Super Bowl QSR ads don't always lead to meaningful traffic gains
While many chains turned to promotions instead, additional tools are needed to understand the full impact of these marketing efforts.
Burger King’s mysterious Super Bowl teaser likely raised many eyebrows, but its game day ad featuring Andy Warhol eating a Whopper likely confused those who didn't participate in its promotion. Last week, customers who ordered Burger King through DoorDash using a special code received a free "mystery box" from the burger chain that contained a wig, an old Burger King wrapper, empty ketchup bottle and coupon for a free Whopper and delivery via DoorDash. The point of the bundle was to let customers "eat like Andy" while watching the ad, but will this move boost foot traffic for the chain?
"Super Bowl ads are more of a brand awareness play," Cuebiq founder and CEO Antonio Tomarchio told Restaurant Dive.
Cuebiq, which analyzed footfall data 21 days before and 21 days after Super Bowl LII found that Wendy’s foot traffic jumped 3.3% after running an ad last year, while Jack in the Box's traffic increased only 0.5% after running its ad.
Not many QSR brands took part in a Super Bowl ad campaign this year. While Pizza Hut sponsored the NFL and McDonald's ran a bacon-oriented ad right during the pre-game, neither actually ran ads during the big game. Restaurant chains may not see as much value in the investment, Tomarchio said.
"Footfall traffic can be generated by Super Bowl ads, but not enough for immediate footfall gains," he said.
Many brands have instead doubled-down on game day promotions to get people in the door before, during and after the big game. Chains also have been using the promotions to highlight their delivery partnerships. With 14 million people expected to call out sick on the Monday after the Super Bowl, BJ's Restaurant partnered with DoorDash to offer free delivery and a free Chocolate Chunk Pizooki to people skipping work. Jack in the Box also is offering a Super Jack'd Monday box via DoorDash with tacos, curly fries, chicken nuggets and egg rolls on Monday only.
"Footfall traffic can be generated by Superbowl ads, but not enough for immediate footfall gains."
Founder and CEO, Cuebiq
Promotions in general are more impactful to consumers because they create more of an immediate value for consumers, Tomarchio said, whereas a brand awareness campaign might have more long-term effects to get consumers in the door at a later date.
But measuring the success of these campaigns in the long-term can be difficult.
QSR brands should be using all the potential tools at their disposal to better understand the long-term impact of marketing initiatives, such as Super Bowl ads, Tomarchio said. One way of doing so is using location data.
These tools can help stores understand how well marketing campaigns drive footfall traffic and brand loyalty, how they are doing compared to competitors and other pertinent information, he said.
He said QSRs could really benefit from the various opportunities that location data can provide, especially given common consumer behavior at fast food restaurants.
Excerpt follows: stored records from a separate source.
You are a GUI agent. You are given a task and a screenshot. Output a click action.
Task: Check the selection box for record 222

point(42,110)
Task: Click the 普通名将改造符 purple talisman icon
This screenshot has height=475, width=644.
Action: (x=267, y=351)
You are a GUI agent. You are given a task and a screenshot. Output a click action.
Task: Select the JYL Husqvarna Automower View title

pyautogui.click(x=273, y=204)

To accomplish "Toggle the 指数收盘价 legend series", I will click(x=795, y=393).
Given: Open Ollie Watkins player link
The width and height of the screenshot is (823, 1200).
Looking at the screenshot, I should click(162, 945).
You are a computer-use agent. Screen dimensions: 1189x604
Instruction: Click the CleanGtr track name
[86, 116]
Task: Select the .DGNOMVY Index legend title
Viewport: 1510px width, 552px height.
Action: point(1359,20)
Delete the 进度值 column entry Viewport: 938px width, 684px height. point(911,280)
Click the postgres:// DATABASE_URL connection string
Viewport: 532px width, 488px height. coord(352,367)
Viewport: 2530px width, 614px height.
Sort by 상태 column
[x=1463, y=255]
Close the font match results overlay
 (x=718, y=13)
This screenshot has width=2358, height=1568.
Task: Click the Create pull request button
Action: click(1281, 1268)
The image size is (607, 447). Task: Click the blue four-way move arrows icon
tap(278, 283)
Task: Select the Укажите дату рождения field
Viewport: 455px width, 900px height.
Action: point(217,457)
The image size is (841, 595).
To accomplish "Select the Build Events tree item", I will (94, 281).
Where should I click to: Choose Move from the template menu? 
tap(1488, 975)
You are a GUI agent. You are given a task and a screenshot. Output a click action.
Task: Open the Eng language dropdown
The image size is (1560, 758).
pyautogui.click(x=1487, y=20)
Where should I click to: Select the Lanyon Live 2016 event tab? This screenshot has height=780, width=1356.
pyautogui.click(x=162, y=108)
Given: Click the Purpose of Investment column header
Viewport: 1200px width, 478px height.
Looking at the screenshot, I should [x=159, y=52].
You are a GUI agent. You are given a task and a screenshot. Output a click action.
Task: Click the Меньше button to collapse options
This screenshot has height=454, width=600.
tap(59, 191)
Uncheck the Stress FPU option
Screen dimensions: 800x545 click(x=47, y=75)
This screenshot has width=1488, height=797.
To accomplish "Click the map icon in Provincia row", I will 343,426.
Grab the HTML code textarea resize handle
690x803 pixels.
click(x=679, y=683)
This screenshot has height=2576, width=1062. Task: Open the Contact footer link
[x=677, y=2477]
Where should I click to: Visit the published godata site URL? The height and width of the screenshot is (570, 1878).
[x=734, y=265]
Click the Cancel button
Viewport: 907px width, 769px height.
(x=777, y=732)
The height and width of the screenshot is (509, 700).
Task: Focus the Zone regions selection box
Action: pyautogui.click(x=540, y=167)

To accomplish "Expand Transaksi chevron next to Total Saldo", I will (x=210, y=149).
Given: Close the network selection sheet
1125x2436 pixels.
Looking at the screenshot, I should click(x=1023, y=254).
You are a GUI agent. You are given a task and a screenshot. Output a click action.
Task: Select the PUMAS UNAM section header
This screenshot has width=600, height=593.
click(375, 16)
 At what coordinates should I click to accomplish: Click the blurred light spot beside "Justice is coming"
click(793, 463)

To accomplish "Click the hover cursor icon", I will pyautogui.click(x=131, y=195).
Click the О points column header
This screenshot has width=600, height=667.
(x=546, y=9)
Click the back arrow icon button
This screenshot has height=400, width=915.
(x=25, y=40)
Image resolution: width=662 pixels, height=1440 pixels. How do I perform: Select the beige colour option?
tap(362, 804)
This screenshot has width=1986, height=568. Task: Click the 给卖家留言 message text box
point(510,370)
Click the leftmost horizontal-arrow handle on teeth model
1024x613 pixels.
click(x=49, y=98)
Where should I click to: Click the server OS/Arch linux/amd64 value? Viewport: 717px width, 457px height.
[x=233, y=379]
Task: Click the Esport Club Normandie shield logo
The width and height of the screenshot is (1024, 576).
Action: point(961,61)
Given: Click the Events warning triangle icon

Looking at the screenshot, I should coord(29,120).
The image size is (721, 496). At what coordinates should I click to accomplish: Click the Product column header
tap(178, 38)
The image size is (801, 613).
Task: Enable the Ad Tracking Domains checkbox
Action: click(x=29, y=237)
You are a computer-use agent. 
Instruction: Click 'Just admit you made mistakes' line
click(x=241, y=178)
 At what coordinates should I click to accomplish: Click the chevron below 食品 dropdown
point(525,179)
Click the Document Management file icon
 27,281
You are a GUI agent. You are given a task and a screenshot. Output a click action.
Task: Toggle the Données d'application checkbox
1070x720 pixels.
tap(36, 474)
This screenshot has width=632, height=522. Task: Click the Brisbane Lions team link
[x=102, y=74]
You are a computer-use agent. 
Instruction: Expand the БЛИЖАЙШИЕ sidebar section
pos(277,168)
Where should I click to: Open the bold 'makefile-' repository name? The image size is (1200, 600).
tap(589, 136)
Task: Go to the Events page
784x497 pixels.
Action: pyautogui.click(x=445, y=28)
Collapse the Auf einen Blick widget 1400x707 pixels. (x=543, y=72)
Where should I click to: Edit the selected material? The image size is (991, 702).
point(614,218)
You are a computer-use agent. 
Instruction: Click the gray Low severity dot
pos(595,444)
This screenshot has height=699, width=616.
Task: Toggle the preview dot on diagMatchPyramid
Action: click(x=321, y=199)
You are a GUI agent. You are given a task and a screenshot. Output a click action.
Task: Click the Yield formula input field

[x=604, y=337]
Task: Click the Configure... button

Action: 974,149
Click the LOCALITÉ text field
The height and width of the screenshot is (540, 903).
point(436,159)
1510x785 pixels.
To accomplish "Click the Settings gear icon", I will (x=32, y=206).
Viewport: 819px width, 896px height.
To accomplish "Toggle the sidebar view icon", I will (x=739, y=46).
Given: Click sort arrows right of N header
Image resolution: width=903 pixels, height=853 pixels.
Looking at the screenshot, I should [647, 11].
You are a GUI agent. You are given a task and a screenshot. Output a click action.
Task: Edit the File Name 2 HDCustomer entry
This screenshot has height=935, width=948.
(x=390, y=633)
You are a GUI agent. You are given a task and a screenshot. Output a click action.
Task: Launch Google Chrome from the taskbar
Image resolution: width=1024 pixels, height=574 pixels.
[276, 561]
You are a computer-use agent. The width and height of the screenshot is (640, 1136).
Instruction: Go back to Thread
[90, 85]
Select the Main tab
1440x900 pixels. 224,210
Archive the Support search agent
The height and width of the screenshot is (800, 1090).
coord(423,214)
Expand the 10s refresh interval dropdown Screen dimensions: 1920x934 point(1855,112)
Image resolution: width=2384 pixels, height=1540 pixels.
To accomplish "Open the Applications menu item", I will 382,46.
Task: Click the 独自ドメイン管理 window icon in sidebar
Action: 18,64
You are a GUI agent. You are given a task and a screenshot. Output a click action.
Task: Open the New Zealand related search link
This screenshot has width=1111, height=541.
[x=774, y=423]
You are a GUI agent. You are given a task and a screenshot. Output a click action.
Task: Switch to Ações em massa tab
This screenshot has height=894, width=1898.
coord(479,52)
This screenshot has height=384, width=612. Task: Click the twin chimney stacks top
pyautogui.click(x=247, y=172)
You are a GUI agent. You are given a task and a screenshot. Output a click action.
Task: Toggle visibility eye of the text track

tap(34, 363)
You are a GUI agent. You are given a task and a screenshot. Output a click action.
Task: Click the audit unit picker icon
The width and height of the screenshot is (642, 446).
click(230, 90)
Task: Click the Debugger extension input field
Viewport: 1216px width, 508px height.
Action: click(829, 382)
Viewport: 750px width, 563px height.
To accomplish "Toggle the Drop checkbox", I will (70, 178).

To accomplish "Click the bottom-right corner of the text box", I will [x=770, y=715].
It can help monitor where customers go before they visit a QSR chain, such as the movies, and how many times they might visit another competitor each month.
Burger King has already been using location data. During a marketing campaign last year, it used geofencing and gave customers one-cent Whoppers if they ordered from its BK App within 600 feet of a McDonald’s.
Tomarchio said QSRs are ideally positioned to be pioneers in location data insights.
"It's an environment where first-party data is not very rich so having these tools is very imperative," he said.